= Polish Radio Lwów =

Polish Radio Lwów (Polskie Radio Lwów) was a station of the Polish Radio, located in the city of Lwów (now Lviv, Ukraine), which in the interbellum period belonged to the Second Polish Republic. It was regarded as the second most popular station of the Polish Radio, behind Radio Warsaw.

== History ==
The station was opened on January 13, 1930, during the Eastern Trade Fair. Its frequency was 795 kHz and range - 100 kilometers. Its office was located in a building at Batory 6 Street, and a Marconi transmitter, purchased in England, was placed in the complex of the Eastern Trade Fair. At first, broadcasts were daily between 17:45 and 20:00.

Broadcasts of the station were very popular across Poland, and the Wesoła Lwowska Fala, whose actors used Lwów dialect, was among top shows among Polish listeners. Polish Radio Lwow also played classical music, news, lectures and liturgical services. Among those employed at the station, there were several Polish Jews, with composer Henryk Wars and songwriter Emanuel Szlechter as the most prominent. Lwów was the city with most radio owners in Poland, in mid-1939 there were around 45,000 radios, owned by its inhabitants. In the summer of 1938, construction of new office began, it was planned to be completed in mid-1940.

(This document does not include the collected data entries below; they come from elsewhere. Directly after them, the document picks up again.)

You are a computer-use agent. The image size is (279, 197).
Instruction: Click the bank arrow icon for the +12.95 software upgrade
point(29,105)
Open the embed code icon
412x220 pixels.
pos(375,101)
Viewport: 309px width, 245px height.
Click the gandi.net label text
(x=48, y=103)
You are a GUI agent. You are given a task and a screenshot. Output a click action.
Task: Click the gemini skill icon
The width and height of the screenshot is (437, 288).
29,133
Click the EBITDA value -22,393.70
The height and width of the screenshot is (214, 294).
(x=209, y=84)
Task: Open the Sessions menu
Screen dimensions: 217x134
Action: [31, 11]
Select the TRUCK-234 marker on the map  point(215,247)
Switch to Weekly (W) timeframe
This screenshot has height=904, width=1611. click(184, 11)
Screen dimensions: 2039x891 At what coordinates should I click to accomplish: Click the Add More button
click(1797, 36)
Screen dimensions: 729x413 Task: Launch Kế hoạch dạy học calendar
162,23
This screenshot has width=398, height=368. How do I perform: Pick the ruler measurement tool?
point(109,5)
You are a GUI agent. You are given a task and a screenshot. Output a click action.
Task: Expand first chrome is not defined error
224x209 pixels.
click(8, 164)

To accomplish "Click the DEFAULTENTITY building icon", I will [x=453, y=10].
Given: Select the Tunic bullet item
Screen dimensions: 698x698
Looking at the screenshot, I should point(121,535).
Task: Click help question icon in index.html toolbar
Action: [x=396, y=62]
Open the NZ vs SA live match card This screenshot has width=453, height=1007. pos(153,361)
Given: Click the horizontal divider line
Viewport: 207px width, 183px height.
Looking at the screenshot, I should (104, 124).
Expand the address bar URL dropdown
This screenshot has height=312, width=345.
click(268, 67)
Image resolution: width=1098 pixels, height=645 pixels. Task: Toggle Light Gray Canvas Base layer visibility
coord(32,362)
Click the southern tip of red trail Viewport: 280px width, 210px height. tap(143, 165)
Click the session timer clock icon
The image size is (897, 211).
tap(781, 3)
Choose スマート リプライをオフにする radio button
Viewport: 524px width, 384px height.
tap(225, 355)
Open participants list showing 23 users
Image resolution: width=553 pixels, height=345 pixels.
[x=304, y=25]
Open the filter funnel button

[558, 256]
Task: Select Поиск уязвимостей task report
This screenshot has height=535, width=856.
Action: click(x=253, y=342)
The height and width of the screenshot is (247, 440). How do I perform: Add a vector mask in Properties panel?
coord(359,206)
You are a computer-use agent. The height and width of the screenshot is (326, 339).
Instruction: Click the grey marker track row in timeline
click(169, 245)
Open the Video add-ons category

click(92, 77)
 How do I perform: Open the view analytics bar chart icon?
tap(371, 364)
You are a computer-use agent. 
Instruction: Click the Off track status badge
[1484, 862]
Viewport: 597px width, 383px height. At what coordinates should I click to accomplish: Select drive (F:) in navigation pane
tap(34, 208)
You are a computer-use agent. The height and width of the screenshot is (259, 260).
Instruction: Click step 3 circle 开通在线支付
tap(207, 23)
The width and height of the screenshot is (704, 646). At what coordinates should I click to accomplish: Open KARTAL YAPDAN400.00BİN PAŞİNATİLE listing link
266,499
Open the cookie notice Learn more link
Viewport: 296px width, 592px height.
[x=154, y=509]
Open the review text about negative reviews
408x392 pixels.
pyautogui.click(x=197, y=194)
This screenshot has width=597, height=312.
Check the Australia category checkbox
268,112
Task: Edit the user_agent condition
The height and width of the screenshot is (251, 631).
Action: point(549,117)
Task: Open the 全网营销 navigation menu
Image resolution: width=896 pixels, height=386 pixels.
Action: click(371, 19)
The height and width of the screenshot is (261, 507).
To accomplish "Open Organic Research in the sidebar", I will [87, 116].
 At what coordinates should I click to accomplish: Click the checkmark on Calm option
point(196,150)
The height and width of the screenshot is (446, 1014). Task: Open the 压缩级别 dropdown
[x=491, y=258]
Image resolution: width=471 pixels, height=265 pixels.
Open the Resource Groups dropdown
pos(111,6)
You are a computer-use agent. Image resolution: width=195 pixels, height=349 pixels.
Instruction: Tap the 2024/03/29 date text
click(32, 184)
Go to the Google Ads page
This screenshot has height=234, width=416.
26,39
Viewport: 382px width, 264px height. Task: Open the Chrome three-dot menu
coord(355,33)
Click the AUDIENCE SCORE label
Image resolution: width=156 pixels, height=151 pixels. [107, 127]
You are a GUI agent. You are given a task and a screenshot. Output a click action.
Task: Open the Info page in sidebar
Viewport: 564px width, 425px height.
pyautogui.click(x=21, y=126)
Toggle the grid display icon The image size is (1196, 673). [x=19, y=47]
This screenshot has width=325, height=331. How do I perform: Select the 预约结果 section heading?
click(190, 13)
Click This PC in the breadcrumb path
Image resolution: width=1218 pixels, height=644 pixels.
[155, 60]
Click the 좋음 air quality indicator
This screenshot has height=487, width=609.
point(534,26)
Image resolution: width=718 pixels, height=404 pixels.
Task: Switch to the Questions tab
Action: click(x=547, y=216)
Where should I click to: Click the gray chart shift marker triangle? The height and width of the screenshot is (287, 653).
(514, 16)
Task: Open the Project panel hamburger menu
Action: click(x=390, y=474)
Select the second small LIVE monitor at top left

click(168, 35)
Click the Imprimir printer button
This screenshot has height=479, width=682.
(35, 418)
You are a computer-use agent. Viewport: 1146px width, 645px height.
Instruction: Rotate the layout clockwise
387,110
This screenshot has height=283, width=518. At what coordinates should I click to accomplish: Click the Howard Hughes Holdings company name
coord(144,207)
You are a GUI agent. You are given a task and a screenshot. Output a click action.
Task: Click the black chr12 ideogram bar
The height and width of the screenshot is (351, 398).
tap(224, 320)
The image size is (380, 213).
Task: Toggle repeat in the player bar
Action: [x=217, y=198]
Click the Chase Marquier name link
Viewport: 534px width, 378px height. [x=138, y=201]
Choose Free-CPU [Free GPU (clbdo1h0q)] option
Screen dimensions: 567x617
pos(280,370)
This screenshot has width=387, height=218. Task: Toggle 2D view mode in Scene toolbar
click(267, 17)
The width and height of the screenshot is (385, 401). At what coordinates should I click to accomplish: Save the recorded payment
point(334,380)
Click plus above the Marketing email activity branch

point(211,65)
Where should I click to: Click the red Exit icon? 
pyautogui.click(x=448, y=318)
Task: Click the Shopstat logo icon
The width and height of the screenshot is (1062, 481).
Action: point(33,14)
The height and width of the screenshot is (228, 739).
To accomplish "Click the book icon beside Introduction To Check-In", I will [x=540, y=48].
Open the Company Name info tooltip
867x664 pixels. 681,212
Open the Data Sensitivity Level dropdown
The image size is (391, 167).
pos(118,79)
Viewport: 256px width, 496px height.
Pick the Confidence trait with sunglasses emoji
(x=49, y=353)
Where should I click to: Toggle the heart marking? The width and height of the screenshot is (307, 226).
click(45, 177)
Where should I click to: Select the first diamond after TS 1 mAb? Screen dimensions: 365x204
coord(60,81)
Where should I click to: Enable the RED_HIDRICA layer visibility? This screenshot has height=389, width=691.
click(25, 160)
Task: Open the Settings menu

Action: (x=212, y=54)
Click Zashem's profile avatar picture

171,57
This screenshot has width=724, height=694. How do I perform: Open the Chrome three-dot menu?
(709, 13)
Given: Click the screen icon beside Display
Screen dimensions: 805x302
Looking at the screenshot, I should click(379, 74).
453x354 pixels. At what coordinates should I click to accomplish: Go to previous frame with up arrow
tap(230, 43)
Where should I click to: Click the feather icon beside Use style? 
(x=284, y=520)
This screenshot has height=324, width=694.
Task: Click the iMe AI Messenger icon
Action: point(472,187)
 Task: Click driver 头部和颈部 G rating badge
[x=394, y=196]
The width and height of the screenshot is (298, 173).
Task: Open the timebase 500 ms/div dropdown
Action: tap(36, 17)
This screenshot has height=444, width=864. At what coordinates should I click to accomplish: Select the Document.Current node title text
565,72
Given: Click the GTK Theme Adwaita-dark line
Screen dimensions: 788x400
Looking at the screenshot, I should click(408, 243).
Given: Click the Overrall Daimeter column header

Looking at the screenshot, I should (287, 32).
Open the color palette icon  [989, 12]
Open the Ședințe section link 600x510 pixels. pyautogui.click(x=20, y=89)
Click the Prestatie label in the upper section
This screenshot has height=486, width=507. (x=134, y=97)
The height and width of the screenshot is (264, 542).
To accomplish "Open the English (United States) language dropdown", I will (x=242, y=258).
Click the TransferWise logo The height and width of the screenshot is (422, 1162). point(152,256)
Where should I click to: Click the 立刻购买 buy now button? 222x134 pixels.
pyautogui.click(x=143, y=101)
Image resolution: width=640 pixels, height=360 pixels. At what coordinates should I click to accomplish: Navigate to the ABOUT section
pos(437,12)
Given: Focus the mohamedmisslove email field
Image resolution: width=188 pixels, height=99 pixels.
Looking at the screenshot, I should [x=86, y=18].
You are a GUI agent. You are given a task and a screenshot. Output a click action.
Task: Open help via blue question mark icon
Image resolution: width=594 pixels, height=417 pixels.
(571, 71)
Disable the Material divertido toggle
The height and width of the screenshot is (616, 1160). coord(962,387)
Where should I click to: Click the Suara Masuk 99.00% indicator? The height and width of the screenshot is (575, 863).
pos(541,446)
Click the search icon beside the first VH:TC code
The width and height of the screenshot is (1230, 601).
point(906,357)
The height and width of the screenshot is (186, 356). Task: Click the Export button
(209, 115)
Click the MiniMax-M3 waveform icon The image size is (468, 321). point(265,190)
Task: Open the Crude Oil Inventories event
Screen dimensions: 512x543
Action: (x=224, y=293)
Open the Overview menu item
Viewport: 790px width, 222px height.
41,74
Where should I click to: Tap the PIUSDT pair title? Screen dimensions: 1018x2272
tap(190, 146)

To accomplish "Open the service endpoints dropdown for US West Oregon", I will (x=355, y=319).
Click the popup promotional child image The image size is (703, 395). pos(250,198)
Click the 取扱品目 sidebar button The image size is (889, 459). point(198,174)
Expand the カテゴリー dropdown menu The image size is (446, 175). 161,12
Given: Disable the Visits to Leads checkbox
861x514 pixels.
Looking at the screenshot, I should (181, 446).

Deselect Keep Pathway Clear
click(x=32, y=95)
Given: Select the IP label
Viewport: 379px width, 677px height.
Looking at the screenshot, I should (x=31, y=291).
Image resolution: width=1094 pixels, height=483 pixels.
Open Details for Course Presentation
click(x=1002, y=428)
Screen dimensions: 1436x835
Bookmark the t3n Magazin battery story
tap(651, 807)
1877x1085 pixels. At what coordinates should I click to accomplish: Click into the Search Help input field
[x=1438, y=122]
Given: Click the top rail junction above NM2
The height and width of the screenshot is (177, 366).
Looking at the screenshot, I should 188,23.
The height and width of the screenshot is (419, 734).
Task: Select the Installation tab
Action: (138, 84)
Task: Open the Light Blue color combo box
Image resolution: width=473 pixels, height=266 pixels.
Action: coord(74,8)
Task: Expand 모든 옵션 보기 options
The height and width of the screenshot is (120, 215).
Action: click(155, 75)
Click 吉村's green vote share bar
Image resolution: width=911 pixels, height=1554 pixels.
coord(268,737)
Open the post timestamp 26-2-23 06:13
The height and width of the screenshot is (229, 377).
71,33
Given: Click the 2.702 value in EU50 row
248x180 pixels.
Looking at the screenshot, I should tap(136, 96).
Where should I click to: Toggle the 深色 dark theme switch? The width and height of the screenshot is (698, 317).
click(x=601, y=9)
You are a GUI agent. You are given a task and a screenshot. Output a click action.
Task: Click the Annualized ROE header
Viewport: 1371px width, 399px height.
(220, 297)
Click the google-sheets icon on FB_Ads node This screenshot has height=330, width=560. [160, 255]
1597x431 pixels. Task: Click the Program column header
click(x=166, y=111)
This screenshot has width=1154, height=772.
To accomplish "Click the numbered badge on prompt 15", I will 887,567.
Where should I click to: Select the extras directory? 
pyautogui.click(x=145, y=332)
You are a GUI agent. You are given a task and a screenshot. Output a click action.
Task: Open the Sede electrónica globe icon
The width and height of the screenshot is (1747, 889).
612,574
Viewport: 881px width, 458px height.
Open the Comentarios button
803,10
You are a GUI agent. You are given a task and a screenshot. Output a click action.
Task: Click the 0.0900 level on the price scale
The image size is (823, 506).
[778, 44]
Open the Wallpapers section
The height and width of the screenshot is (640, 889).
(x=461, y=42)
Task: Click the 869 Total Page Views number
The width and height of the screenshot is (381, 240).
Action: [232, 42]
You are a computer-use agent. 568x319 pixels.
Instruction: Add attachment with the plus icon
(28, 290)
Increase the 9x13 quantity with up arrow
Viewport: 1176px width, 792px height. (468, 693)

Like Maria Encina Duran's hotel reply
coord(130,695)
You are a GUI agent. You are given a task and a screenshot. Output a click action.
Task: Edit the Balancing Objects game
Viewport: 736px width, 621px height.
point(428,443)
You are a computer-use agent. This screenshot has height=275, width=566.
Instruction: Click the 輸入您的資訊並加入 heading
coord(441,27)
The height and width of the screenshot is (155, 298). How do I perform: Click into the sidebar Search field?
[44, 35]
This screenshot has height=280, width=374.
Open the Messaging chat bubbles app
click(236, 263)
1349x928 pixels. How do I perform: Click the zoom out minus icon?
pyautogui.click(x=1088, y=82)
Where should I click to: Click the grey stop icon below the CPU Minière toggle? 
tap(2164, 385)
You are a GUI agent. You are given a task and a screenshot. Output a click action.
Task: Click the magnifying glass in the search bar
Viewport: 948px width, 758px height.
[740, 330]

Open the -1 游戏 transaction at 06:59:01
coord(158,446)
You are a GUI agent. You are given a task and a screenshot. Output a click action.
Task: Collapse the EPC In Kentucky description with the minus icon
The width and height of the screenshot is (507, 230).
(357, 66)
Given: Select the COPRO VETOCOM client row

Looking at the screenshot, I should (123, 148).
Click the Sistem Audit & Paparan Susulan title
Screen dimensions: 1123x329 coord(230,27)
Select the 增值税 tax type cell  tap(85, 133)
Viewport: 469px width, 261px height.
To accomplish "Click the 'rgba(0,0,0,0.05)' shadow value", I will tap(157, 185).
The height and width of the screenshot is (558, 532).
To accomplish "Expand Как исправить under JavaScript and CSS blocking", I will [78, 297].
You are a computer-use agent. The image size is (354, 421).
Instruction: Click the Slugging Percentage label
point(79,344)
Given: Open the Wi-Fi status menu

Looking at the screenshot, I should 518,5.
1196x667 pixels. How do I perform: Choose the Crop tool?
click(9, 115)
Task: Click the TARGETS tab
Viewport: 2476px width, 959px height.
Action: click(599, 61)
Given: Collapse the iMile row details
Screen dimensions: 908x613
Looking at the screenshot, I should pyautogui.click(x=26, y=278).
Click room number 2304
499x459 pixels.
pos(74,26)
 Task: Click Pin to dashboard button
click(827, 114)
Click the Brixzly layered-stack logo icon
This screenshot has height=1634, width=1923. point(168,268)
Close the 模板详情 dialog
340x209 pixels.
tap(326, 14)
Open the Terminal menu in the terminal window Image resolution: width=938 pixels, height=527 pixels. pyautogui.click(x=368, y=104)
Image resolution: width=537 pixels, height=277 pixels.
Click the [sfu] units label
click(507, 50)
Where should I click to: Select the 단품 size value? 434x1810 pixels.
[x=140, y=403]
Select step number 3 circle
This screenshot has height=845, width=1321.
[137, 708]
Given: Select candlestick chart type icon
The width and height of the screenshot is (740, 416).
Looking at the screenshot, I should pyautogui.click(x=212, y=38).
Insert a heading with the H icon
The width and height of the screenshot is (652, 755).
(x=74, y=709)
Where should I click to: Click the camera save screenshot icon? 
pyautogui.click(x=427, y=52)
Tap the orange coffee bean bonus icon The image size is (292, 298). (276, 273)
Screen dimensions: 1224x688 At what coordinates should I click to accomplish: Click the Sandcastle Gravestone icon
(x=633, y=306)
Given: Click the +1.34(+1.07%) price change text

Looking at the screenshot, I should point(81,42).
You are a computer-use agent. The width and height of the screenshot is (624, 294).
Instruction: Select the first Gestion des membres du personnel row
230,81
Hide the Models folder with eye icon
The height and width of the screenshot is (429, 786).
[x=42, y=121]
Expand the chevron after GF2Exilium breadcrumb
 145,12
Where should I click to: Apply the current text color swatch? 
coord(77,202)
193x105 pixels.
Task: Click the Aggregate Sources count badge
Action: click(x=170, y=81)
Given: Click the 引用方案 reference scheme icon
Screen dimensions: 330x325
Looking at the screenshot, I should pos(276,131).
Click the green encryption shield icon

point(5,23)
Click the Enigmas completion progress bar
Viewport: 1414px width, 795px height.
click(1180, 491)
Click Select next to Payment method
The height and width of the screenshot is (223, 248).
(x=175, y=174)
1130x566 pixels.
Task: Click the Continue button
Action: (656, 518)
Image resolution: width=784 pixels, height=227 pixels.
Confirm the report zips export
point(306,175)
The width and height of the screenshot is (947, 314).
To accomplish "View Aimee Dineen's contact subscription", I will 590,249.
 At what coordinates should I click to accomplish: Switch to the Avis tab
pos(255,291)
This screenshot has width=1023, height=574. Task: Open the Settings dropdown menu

Following the outbreak of the World War II, the campus of the radio was bombed by the Luftwaffe on September 16, 1939 and ceased service.

On October 29, 1992, 53 years after the Polish September Campaign, another Polish-language radio station began its broadcasts in the now-Ukrainian city of Lviv. It uses equipment of a private Ukrainian station Radio Nezalezhnist and its range is 100 km.

== Employees ==
- Witold Scazighino - director,
- Juliusz Petry - program director,
- Witold Korecki - technical director,
- Adam Soltys - music director,
- Ada Artzt - children broadcasts director,
- rev. Michal Rekas - religious broadcasts director,
- prof. Rudolf Wacek - sports broadcasts director,

== Announcers ==
- Bohdan Sadowski,
- Celina Nahlik,
- Jerzy Tepa,
- Wiktor Budzynski,
- Czeslaw Halski,
- Kazimierz Wajda.

== Programs ==
- Nasze Oczko (Our Eye),
- Wesole Niedziele (Funny Sundays),
- Wesola Lwowska Fala (Merry Lwow Wave),
- Ta-joj,
- Gospoda pod Lwowem (A chop-house near Lwow),
- Rozmowa z lwami pod ratuszem (Conversation with lions at the town hall),
- Wesoly tygodnik dzwiekowy (Merry sound weekly),
- Radio Chorym (Radio for the sick), first Polish broadcast for the sick, created in 1931,
- Broadcasts of Sunday services from Roman Catholic, Armenian and Greek-Catholic cathedrals,
- Teatr Wyobrazni (Theatre of Imagination),
- Kronika naukowa (Scientific chronicle), created by Kazimierz Ajdukiewicz, Stanislaw Lempicki, and Leon Chwistek,
- Lwowska Warta - a program for the countryside,
- Dni Regionalne (Regional Days), broadcasts from towns and cities of the area, including Zaleszczyki, Tarnopol, Stanislawow and Przemysl.